Nel dibattito – o, forse, sarebbe meglio dire “nella rissa da osteria” – intorno al problema immigrati, volano gli stracci, ma anche nei meglio intenzionati, ci sono delle esitazioni, una riluttanza diffusa a prendere atto di quanto accade. Il risultato sono alcuni equivoci di fondo che, non da oggi, impediscono di elaborare politiche adeguate, all’altezza di un fenomeno epocale. Per affrontarlo, bisogna fare, anzitutto, dunque, un esercizio di realtà. Fra gli altri, questi sono i passi indispensabili.
1- Non li fermeremo sul bagnasciuga. Il primo equivoco è definire le ondate di sbarchi “emergenza”. Non è un fatto episodico, né transitorio. Il solo boom demografico africano, accoppiato con la parallela implosione demografica europea comporta che, nei prossimi decenni, vi sarà una trasmigrazione massiccia e ininterrotta fra le due sponde del Mediterraneo. È un fenomeno epocale, proprio perché chiude un’epoca – quella della omogeneità nazionale – e ne apre un’altra, quella della multidiversità. Può piacere o meno. Ma viene definito epocale per il suo impatto quantitativo: in un modo o nell’altro, milioni di persone si stabiliranno in Europa. Non le fermeranno neanche le cannoniere. Il compito dei governi è quello di trovare il modo di gestire, filtrare, cadenzare, selezionare questo flusso inarrestabile: gli hotspot in Africa devono servire a questo, non dare l’illusione che si possa bloccare il flusso.
2 – L’emergenza è scavalcare Dublino. Il vero punto da risolvere al più presto è superare la legislazione sui rifugiati stabilita a Dublino e sbottigliare i passaggi fra i paesi. Italia e Grecia non possono più farsi carico, praticamente in esclusiva, dell’accoglienza. Il grosso degli immigrati, d’altra parte, non vuole fermarsi in Italia o in Grecia. L’accoglienza deve diventare responsabilità dei paesi di destinazione. Il problema dell’immigrazione deve essere condiviso.
3 – Ci servono. La gestione del problema diventa possibile solo se si parte dal principio che gli immigrati non sono una sciagura, ma una risorsa. Gli economisti sono concordi nel dire che non rubano posti di lavoro (le proteste, del resto, riguardano semmai l’utilizzo del welfare) e coprono occupazioni che gli italiani (o i tedeschi) non vogliono più fare. D’altra parte, se, fra trent’anni, l’Inps continuerà a pagare le pensioni, sarà grazie ai contributi che verseranno i lavoratori immigrati. Gli italiani non basterebbero.
4- Integriamoli. I tre punti precedenti hanno un senso preciso. La gestione di chi parte per arrivare in Europa, lo sbottigliamento delle destinazioni finali, il riconoscimento dell’utilità degli immigrati porta ad una sola conclusione: chi, poi, resta in Italia va integrato nella comunità nazionale. Non è possibile la politica delle braccia aperte per tutti, ma neanche quella delle braccia chiuse per tutti, salvo poi far finta che gli immigrati non ci siano, sperando di dimenticarli dentro qualche centro di raccolta. Riconoscere che ci sono significa immaginare un percorso di integrazione: scuola, lingua, formazione professionale, ma anche civile e culturale. La Costituzione deve valere per tutti, anche per gli immigrati.
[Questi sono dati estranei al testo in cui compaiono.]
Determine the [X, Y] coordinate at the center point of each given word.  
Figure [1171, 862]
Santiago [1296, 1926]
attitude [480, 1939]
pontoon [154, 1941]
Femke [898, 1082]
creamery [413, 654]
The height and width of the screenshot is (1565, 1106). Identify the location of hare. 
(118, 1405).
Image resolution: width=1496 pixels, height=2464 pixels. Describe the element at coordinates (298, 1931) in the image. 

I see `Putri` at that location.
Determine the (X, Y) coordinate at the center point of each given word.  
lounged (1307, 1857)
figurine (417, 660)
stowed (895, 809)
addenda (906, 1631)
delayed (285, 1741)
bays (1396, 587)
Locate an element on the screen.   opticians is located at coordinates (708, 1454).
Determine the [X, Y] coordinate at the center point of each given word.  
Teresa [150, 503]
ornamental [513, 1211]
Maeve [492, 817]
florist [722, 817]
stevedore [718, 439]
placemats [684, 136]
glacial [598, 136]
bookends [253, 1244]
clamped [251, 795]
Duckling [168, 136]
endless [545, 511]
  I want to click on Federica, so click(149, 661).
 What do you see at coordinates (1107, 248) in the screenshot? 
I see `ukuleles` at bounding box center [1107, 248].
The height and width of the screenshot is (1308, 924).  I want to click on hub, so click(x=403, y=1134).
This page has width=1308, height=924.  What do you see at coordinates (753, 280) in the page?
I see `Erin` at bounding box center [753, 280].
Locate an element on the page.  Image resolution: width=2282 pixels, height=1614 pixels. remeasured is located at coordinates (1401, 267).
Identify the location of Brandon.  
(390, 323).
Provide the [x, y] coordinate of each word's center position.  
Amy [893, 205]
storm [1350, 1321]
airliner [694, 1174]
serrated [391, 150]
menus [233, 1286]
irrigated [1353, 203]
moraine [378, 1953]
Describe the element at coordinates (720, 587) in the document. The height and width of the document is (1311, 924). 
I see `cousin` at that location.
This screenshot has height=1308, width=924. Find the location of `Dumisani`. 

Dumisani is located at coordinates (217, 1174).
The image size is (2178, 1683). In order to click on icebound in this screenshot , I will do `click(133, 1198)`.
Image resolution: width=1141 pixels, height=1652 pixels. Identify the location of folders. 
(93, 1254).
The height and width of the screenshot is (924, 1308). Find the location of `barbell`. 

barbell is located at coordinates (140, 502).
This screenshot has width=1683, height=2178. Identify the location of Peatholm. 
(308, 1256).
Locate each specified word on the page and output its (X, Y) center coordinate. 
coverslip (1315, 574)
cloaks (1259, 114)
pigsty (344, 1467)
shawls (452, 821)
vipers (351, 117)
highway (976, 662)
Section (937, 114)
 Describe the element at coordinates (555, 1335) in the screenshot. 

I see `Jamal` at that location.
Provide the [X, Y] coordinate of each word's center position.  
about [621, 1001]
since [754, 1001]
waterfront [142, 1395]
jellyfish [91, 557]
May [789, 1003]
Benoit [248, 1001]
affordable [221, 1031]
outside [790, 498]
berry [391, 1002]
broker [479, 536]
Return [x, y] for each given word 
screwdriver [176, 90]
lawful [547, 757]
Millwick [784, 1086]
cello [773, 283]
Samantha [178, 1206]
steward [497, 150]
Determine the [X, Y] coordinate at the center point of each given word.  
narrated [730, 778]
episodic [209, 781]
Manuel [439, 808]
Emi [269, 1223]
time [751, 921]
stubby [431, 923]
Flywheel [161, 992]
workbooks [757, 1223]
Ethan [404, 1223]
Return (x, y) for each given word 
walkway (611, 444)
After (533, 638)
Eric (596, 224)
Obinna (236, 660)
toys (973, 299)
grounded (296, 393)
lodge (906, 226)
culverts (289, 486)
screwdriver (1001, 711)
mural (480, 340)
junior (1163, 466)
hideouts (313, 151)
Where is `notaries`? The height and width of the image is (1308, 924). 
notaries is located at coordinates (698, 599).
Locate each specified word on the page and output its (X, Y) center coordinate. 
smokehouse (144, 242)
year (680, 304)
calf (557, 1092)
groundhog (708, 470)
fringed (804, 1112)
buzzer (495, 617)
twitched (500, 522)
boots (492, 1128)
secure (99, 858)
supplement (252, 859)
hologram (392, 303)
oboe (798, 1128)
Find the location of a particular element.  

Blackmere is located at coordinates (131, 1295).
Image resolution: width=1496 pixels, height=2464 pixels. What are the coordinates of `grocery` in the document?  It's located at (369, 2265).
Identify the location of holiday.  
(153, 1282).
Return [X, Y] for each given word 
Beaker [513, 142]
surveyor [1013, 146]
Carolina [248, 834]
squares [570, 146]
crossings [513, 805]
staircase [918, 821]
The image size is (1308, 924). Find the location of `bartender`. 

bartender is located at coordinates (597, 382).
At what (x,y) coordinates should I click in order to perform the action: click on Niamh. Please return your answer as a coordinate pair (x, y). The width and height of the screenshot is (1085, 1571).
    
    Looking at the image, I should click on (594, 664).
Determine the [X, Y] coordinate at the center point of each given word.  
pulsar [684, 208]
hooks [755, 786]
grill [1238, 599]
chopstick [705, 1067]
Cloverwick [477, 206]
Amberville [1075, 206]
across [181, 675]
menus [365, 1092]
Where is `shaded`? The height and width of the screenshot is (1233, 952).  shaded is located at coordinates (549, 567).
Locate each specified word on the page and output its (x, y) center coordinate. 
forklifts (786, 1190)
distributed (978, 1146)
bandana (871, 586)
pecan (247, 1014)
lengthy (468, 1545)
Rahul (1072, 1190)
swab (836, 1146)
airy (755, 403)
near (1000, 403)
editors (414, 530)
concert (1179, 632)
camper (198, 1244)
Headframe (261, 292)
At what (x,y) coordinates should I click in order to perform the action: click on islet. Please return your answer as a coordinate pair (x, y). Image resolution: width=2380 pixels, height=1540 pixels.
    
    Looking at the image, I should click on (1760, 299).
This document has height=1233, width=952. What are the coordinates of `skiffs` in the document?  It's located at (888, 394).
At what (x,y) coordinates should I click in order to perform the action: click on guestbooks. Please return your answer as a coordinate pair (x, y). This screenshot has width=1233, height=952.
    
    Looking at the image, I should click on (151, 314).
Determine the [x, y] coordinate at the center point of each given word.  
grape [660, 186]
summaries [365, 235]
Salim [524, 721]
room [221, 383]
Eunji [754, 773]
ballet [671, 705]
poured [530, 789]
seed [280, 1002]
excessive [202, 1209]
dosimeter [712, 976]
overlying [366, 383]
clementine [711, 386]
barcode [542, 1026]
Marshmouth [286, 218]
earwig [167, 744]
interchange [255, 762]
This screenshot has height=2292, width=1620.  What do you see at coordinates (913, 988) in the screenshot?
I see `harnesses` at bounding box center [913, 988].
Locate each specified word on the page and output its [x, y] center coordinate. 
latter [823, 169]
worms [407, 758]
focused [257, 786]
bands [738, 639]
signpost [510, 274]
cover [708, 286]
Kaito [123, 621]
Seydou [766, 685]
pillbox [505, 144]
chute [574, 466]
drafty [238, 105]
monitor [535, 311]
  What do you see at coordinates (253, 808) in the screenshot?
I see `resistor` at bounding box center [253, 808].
Non basterà una generazione, probabilmente, per superare la parte più difficile di questa transizione. Ma non è neanche una salita proibitiva. L’ultima volta che sono partito per gli Stati Uniti, all’aeroporto a farmi il controllo di sicurezza per conto della compagnia americana, c’era un ragazzo inequivocabilmente di origine cinese. Mi è venuto spontaneo parlargli in inglese. Quello mi ha guardato e ha detto: “Aho, ma ‘ndo te credi de sta’?”. Del resto, ogni volta che sento Balotelli parlare in bresciano, mi sembra la migliore – e definitiva – risposta a Salvini.